What is being asked:
Everything in the records must be reproduced exactly, except for the pictures.

Task data:
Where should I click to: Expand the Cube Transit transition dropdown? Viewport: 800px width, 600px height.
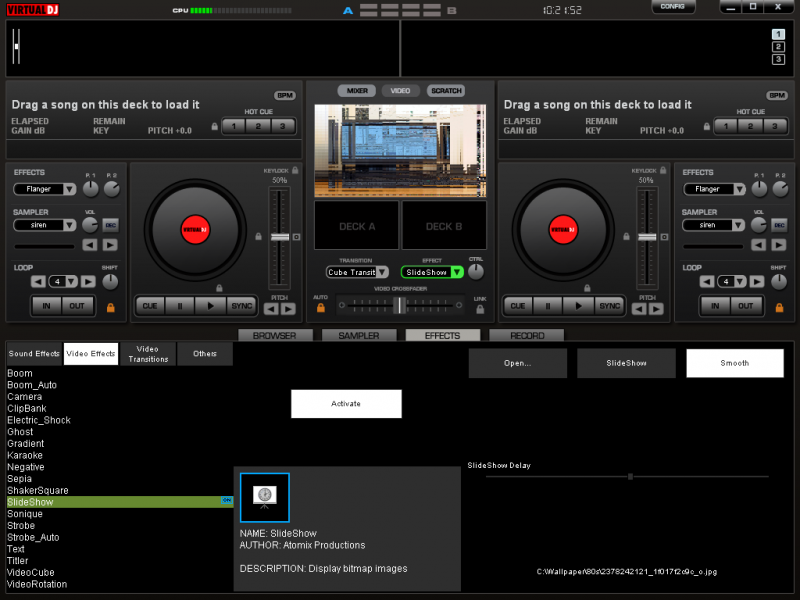(x=382, y=272)
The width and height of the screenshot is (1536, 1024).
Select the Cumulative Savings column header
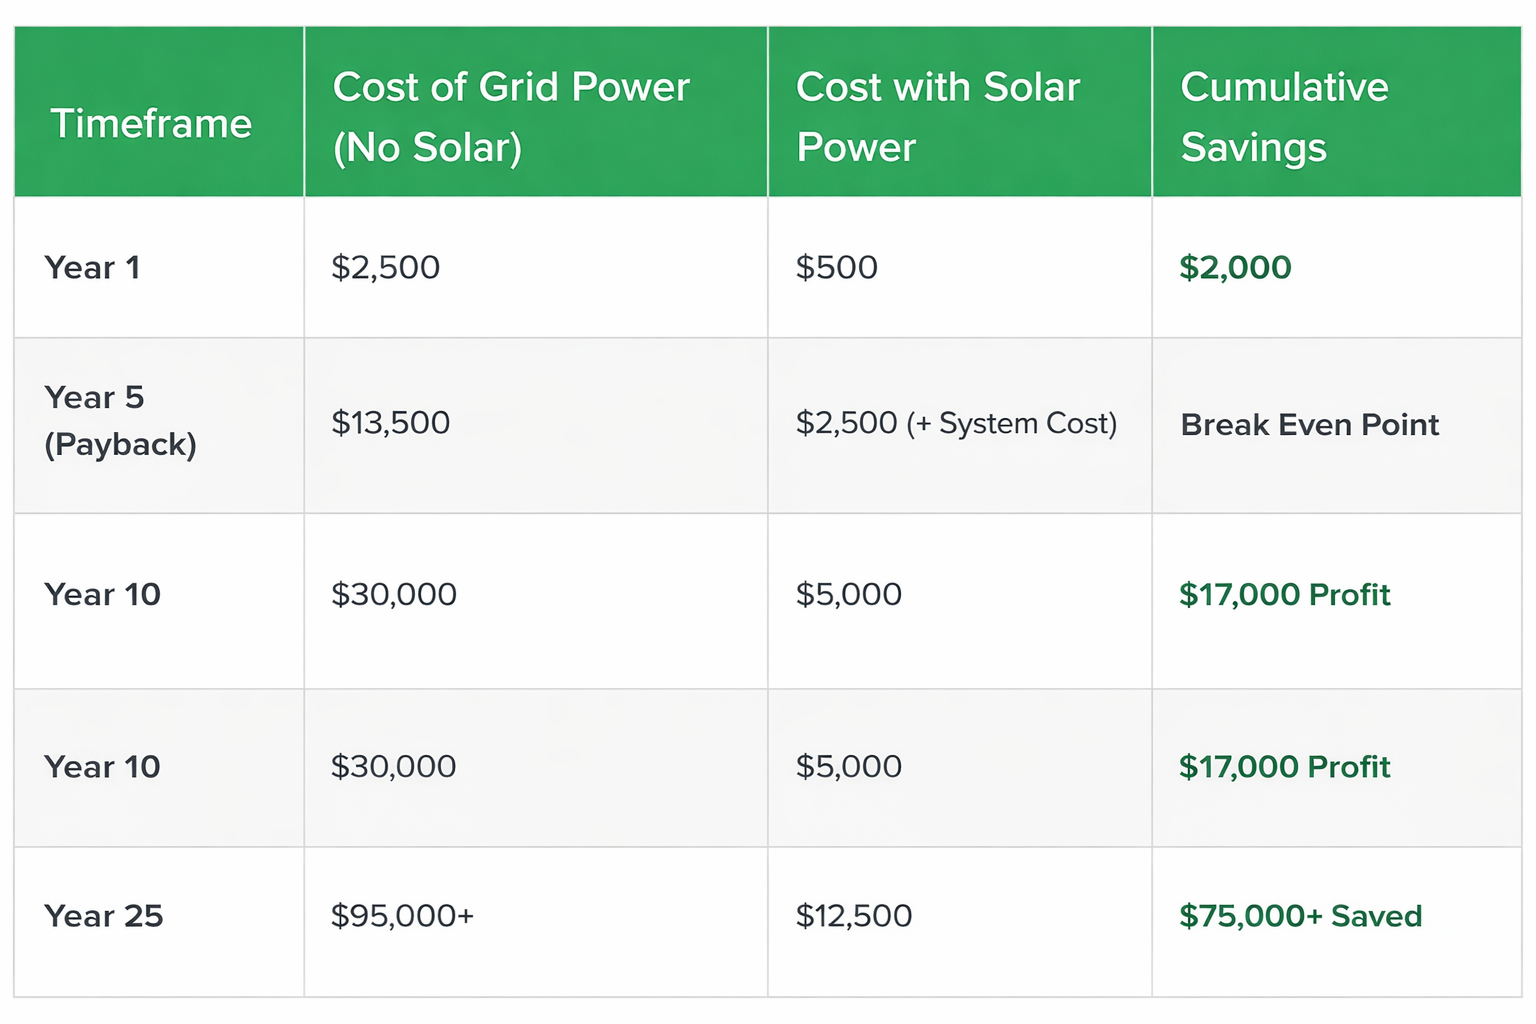click(1284, 117)
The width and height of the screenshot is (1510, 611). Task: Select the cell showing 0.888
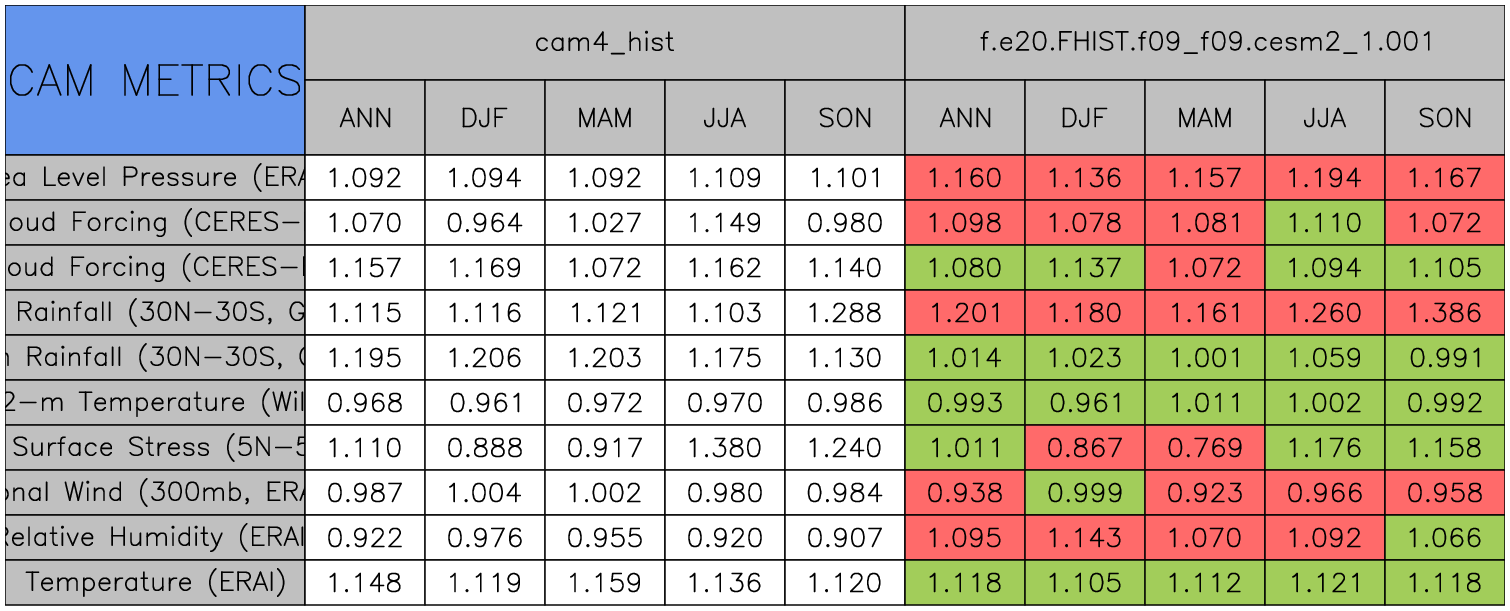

Task answer:
Where should I click to: Expand the Cube Transit transition dropdown? Viewport: 800px width, 600px height.
(x=382, y=272)
The width and height of the screenshot is (1536, 1024).
Select the Cumulative Savings column header
click(1284, 117)
The width and height of the screenshot is (1510, 611). Task: Select the cell showing 0.888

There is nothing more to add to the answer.